Personal information
- Born: 1 July 2000 (age 26) Desio, Italy

Chess career
- Country: Italy
- Title: Grandmaster (2017)
- FIDE rating: 2551 (July 2026)
- Peak rating: 2601 (January 2024)

= Luca Moroni =

Italian chess grandmaster (born 2000)

Luca Moroni Jr. (born 1 July 2000) is an Italian chess grandmaster. He is a four-time Italian Champion, winning in 2017, 2022, 2023 and 2025, and winner of chess' Mitropa Cup in 2021. He represented Italian Team at Chess Olympiads in 2016, 2018 and 2022 and at Online Chess Olympiads in 2020.

== Career ==
Moroni was born in Desio, a town near Milan.
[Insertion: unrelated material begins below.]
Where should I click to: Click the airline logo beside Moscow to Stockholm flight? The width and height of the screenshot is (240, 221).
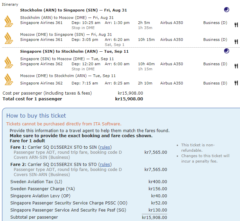click(x=8, y=79)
He learned playing chess at 6, won the silver medal at World Youth Championship in Under-16 category in 2015 and earned the title of International Master at 16 in 2016.

In 2015, he achieved his first grandmaster norm at Italian Chess Championship. In December he played a simul with 120 games, overtaking the former national record of Italian Grandmaster Sergio Mariotti.

In 2016, he took part in his first Chess Olympiad in Baku, where he achieved his second grandmaster norm. He earned the title of Grandmaster in August, going beyond Elo points.

In 2017, he won the Italian Chess Championship in Cosenza at 17, becoming the youngest Italian Chess Champion after Fabiano Caruana, who earned the title at 15 in 2007.

In 2018, he was 1st at European Individual Rapid Championship in Skopje, but finished 4th for tiebreak criteria. He was on 2nd place at World Youth Championship in Porto Carras in Under 18 category, but 4th for tiebreak.